In the items from the line with "Delete the current record via red X icon" up to and including the line with "pos(747,149)", switch "record" to "entry" and give only those lines again with everything else unchanged.

* * *

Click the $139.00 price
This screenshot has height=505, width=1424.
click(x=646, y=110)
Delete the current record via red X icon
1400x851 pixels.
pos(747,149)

* * *

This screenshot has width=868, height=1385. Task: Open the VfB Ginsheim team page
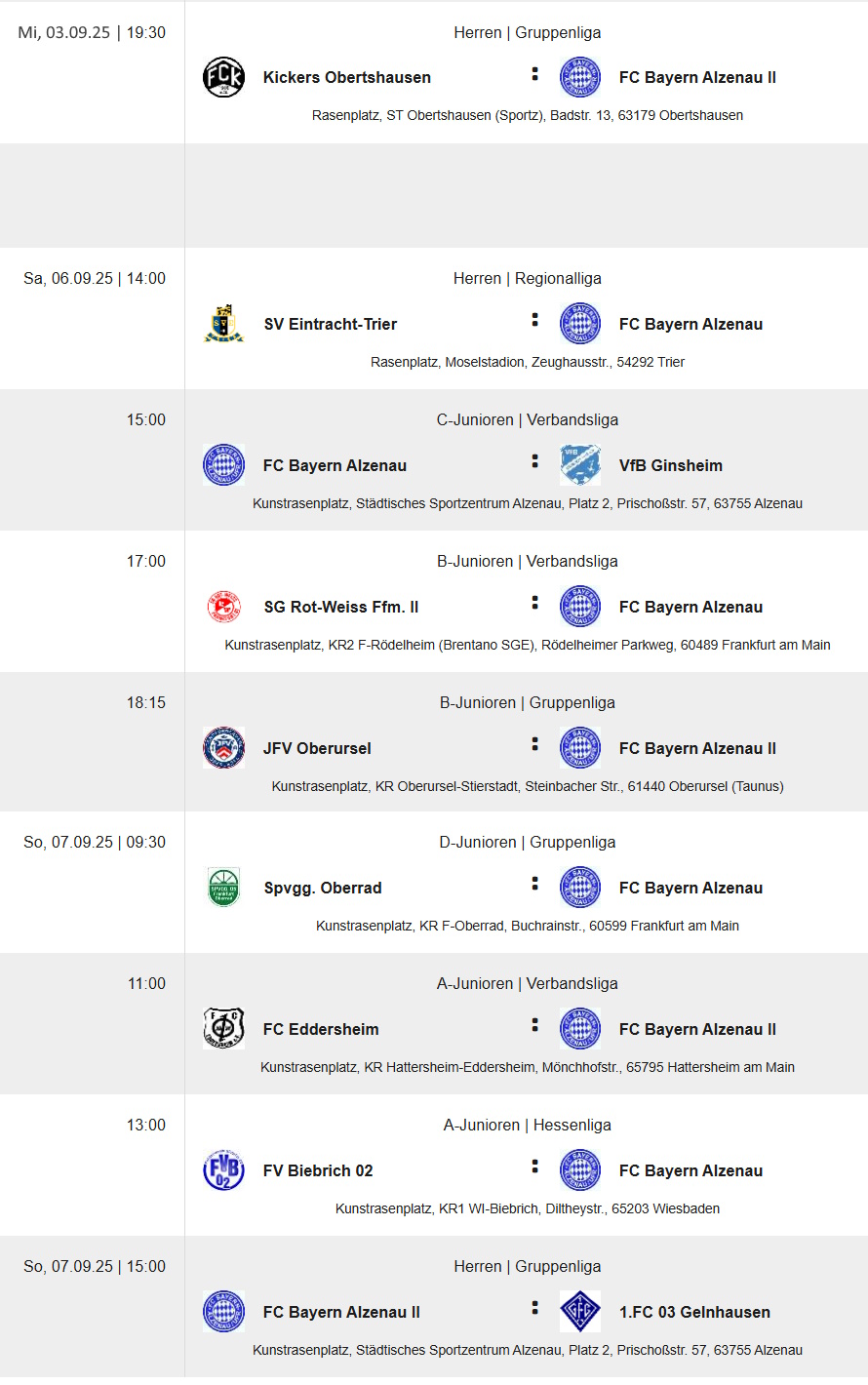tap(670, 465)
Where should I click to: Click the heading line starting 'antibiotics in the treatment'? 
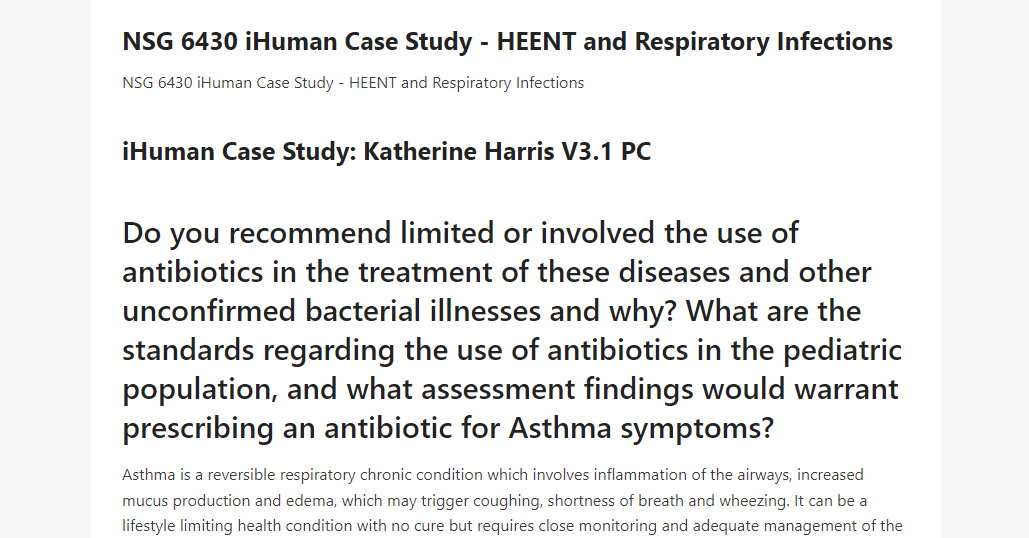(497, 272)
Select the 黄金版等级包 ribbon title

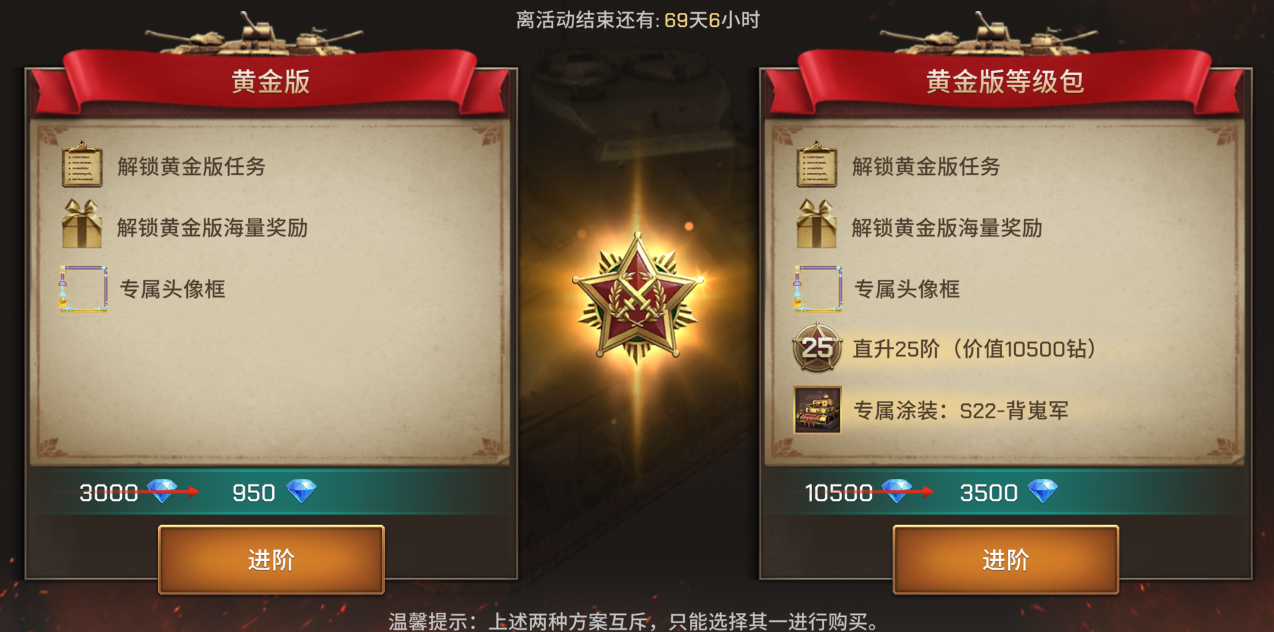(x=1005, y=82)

* * *

• _Result of the task_
Delete the current entry via red X icon
1400x851 pixels.
pos(747,149)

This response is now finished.